RIPLEY — St. Michael’s Parochial School in Ripley hosted a visiting priest last week from a land far, far away from here.
Father Faysal Hijazen, Superintendent of the Latin Patriarchate Schools in Israel and the Palestinian territories, visited St. Michael’s last week as part of a five-day visit to the Cincinnati area. Hijazen met with St. Michael’s Parochial School Principal Mary Martin as part of Project HOPE (Holy Land Outreach Promoting Education), following Martin’s visit to Israel and Palestine in 2014.
The project was started in 2004 by Nancy Hemminger, who serves as project director. It’s organized by the Archdiocises of Cincinnati
“It’s educators teaching educators,” Martin said. “Years ago I was trained in a professional development program called Talent’s Unlimited, and the Latin Patriarchate Schools have adopted that standard. One year they will come to Cincinnati and the next year we will go to them.”
Hijazen was joined on the trip to Cincinnati by fellow Saad Rahhal, Suha Haddadin, Waseim Kasabry, Marina Hanhan, Ghada Kawwa’, Nadia Toffaha and Wafa Qzaih, all of whom work with Hijazen in the Latin Patriarchate School school system in Israel, Gaza, and the West Bank. According to their website, there are a total of 44 schools, teaching Christians, Jews, Muslims, Samaratans, and Druze.

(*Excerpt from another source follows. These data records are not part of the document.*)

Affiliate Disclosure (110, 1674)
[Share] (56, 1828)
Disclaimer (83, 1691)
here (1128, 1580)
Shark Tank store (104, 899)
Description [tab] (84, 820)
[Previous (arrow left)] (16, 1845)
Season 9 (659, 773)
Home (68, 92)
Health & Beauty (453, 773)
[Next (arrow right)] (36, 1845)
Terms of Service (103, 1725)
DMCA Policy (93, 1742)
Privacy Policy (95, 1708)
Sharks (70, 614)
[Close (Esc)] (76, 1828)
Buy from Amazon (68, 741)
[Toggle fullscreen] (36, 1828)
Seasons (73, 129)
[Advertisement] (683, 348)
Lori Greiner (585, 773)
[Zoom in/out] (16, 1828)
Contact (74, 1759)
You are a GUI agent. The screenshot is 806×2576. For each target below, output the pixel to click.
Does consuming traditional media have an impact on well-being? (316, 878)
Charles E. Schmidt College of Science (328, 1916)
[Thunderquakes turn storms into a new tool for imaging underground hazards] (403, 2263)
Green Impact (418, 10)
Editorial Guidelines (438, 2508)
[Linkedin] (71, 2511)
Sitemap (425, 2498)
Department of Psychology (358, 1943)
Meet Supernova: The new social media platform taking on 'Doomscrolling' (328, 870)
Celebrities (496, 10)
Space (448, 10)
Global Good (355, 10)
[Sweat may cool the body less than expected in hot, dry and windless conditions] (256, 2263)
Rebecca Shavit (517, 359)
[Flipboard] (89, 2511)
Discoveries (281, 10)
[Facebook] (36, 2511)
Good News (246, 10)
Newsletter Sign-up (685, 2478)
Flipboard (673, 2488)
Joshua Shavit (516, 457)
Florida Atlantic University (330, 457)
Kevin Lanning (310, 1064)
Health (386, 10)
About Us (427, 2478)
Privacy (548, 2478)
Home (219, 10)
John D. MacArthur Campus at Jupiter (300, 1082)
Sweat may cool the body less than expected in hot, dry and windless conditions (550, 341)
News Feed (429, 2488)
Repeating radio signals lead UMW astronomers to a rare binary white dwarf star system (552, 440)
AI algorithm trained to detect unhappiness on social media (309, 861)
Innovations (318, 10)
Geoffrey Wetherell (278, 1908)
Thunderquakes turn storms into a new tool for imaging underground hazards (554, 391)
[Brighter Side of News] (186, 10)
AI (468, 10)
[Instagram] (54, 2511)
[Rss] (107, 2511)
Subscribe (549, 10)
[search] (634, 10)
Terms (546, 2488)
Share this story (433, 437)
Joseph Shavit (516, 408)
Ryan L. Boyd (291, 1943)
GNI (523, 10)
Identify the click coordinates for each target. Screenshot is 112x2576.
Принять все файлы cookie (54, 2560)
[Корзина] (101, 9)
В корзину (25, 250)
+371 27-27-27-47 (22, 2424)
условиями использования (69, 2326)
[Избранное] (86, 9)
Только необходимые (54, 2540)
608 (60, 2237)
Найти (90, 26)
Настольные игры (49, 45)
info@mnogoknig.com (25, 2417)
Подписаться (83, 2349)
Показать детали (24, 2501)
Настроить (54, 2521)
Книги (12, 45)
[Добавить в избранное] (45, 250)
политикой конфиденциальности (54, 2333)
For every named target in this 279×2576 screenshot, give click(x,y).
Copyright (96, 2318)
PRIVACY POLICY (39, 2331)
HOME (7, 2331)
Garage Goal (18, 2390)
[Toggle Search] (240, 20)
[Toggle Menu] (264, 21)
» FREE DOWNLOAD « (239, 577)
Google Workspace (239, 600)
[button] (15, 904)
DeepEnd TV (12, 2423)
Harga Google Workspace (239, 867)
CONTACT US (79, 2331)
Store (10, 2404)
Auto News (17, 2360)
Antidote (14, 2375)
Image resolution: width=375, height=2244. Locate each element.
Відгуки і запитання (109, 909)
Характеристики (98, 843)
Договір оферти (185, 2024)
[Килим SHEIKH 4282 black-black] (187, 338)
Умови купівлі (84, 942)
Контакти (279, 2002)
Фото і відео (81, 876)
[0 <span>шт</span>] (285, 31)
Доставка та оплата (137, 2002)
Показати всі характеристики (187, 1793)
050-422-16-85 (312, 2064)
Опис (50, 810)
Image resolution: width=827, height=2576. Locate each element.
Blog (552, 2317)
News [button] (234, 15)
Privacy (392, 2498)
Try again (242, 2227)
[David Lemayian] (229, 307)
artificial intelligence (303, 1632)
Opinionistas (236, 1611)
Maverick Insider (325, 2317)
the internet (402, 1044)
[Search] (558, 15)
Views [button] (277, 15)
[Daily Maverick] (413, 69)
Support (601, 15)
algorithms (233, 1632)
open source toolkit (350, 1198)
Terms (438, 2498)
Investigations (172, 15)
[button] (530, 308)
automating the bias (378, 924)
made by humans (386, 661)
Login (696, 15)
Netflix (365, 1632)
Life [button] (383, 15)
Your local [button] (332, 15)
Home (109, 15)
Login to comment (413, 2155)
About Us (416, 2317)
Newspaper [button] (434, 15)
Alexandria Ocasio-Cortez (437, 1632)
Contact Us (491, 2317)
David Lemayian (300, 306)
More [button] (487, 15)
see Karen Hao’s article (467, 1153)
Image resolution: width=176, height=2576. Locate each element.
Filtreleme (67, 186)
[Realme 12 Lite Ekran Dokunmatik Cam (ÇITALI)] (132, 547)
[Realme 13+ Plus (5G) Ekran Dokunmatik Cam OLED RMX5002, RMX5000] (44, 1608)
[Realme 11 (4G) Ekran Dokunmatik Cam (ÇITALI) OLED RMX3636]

“(It’s a) cultural exchange,” Hijazen said. “Our teachers, when they come here, they profit. They learn something. Even the teachers coming to us, they discover the reality of the people in the land. It’s important for us, this exchange, for the benefit of the children.”
While in Cincinnati, the delegation from Israel and the West Bank met with Project HOPE board members, Kelly Lomax of Talents Unlimited, members of the University of Cincinnati Department of Education, through which there is an ongoing partnership, and Karen Matuszek of Moeller High School.
The Latin Patriarchate Schools are considering adopting Moeller’s “House System,” which organizes student governance of all grades into smaller groups, or houses.
“Education is very important,” Hijazen said. “In our land, we need hope. Until now, there is no peace. Creating hope, giving hope to people that maybe peace will arrive one day, to live together with all the nations there, Muslims, Christians, and Jews. Without education, we can’t have a new society, a society of love, of burden, of living together and accepting others.
“Our Catholic Schools have this mission to create an atmosphere of mutual respect.”
Martin said one of her biggest takeaways from her trip to Israel and the West Bank was that teachers across the world aren’t as different as some might expect.
“I think there’s a commenality of teachers, just by virtue of the profession,” Martin said. “Good teachers who think outside the box, who know that they are to be constantly learning through their lifetime, have the same values here as in Chicago, Beit Jala, Jerusalem, anywhere, because they care about the learning of their students and they’re going to do whatever it takes to let their students become the best individual that they can be.”